EXCERPTED RECORDS |

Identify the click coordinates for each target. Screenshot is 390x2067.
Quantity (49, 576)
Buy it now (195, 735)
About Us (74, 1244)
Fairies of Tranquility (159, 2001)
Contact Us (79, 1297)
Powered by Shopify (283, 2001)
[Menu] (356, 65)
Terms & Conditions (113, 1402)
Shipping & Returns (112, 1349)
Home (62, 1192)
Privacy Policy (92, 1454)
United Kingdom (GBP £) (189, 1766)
* * *
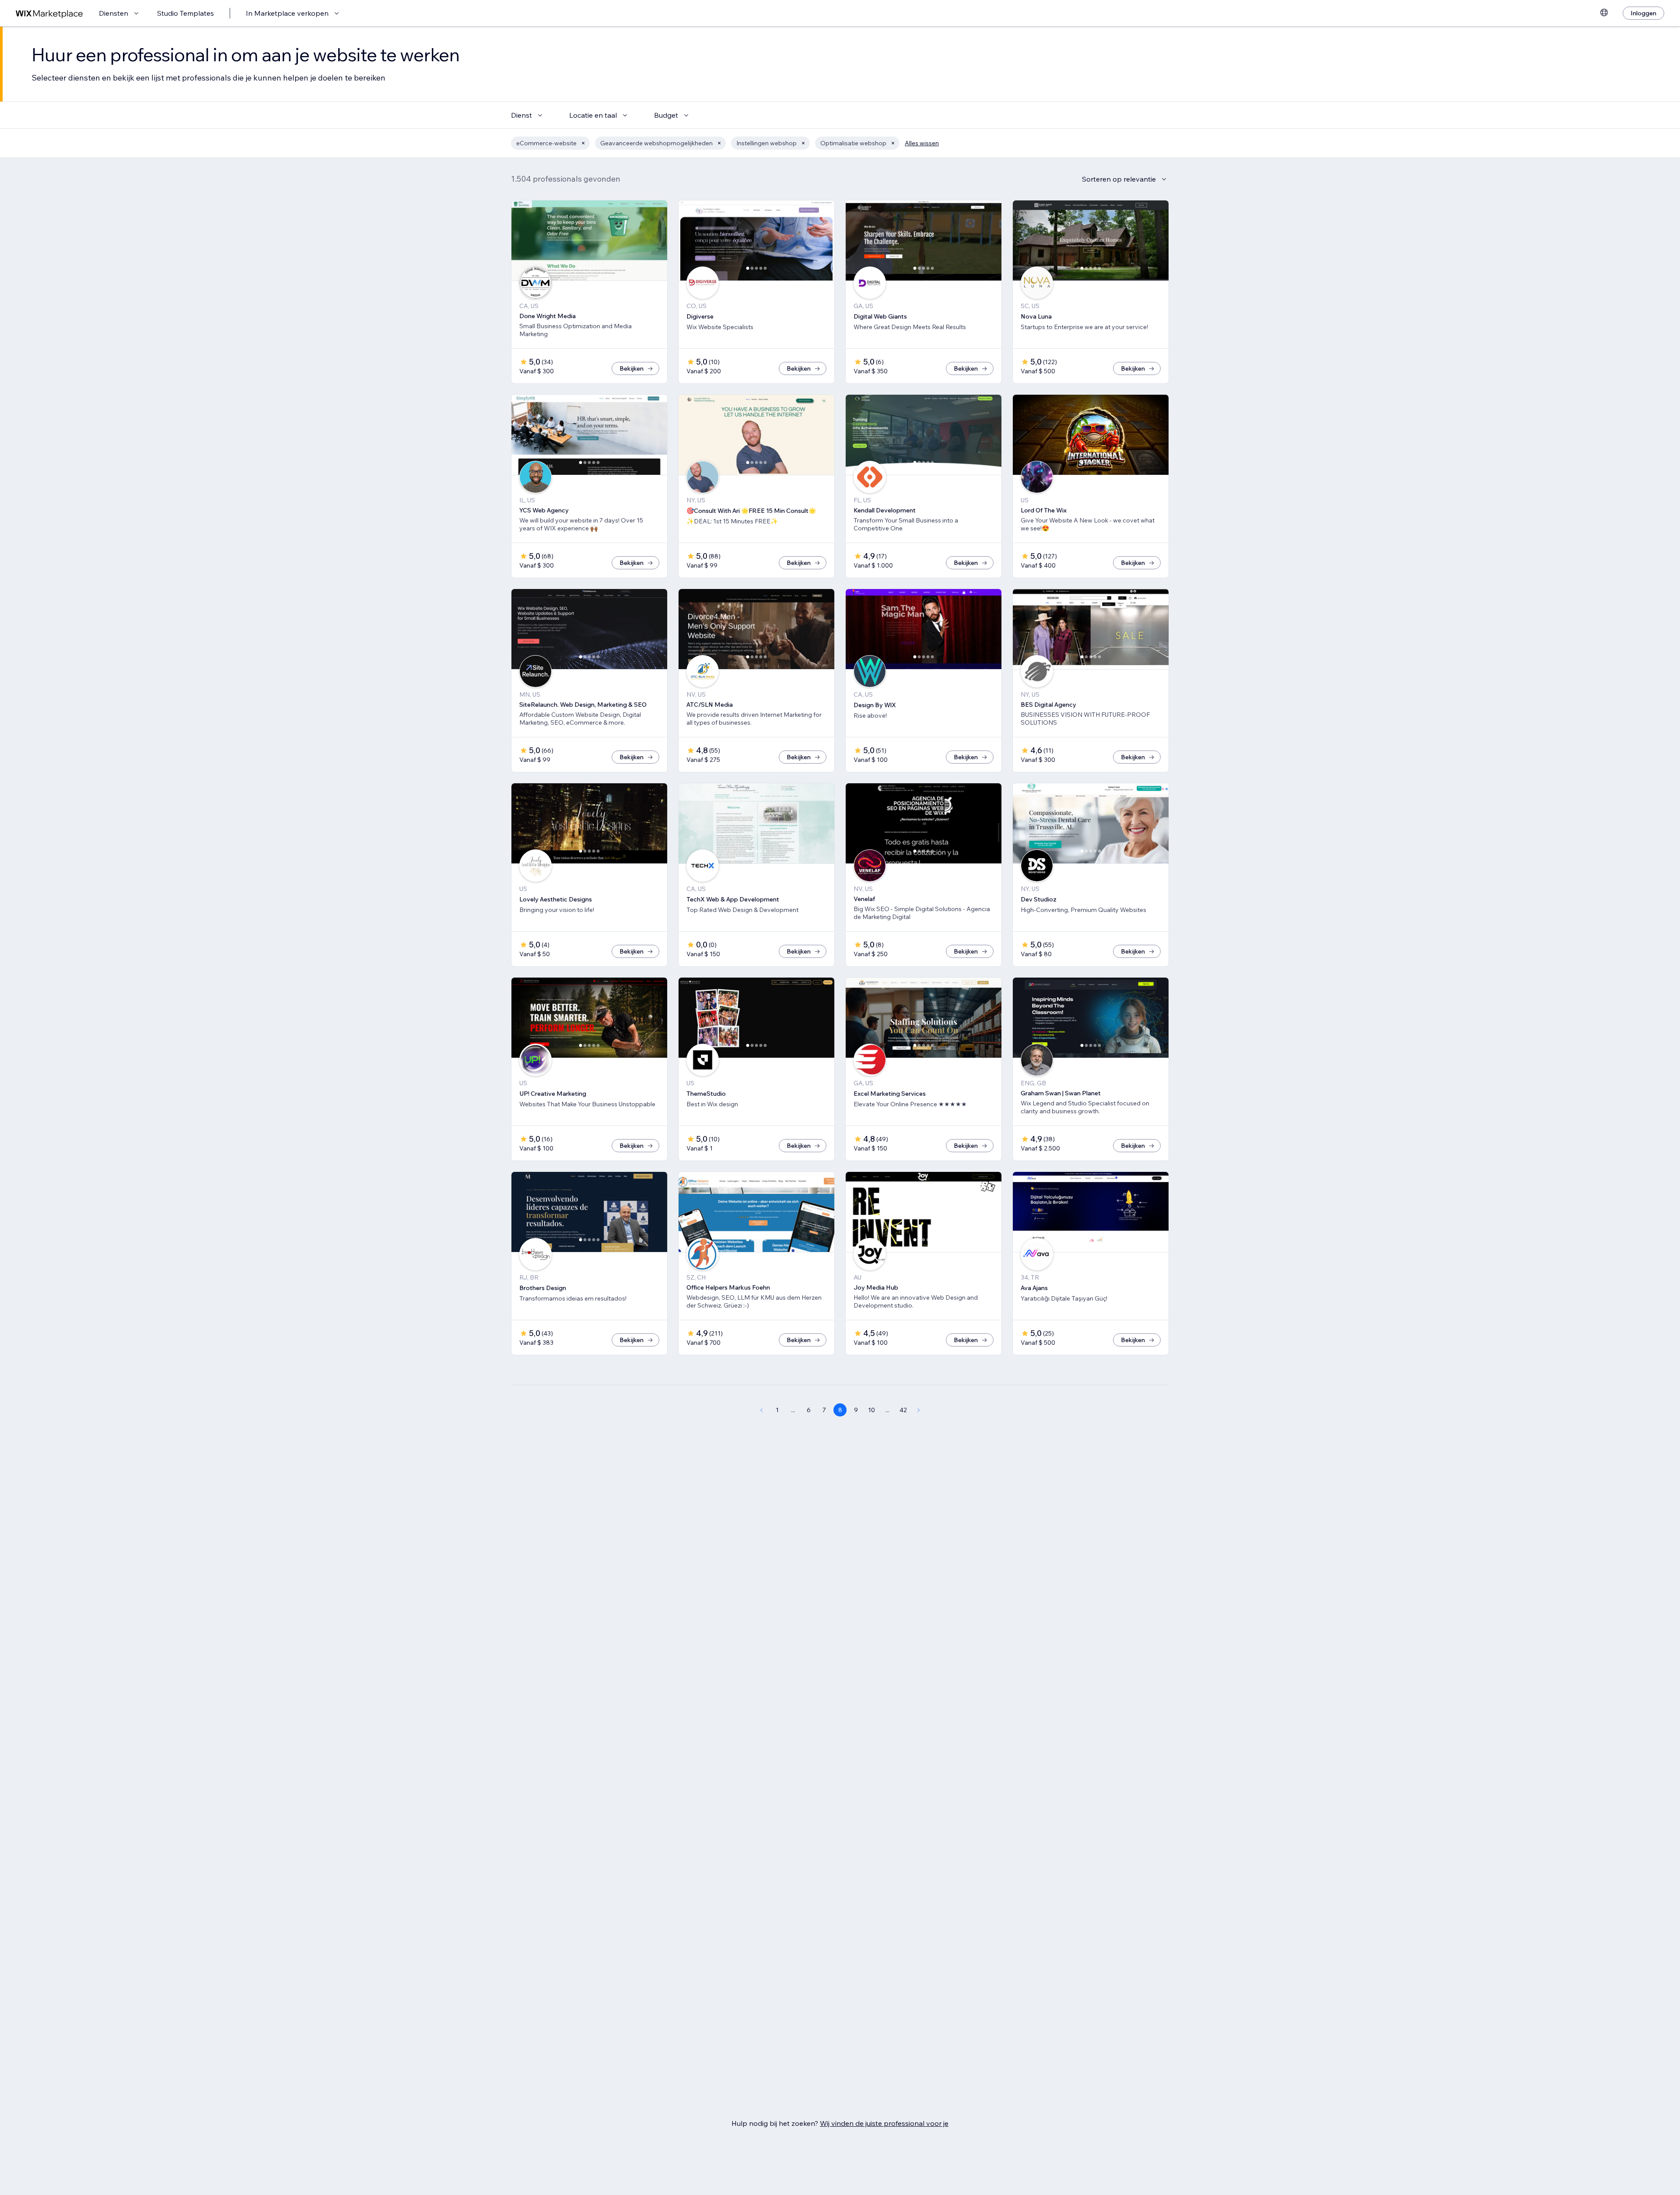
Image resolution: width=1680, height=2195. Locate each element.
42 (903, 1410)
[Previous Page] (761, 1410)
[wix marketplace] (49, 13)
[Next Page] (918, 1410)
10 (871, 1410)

WHAT IS BEING ASKED |
Copy from the entries only those lines that hold the word "each".

RESPONSE AREA |
Identify the click coordinates for each target. Screenshot is 390x2067.
Image resolution: width=1680, height=2195. Locate each element.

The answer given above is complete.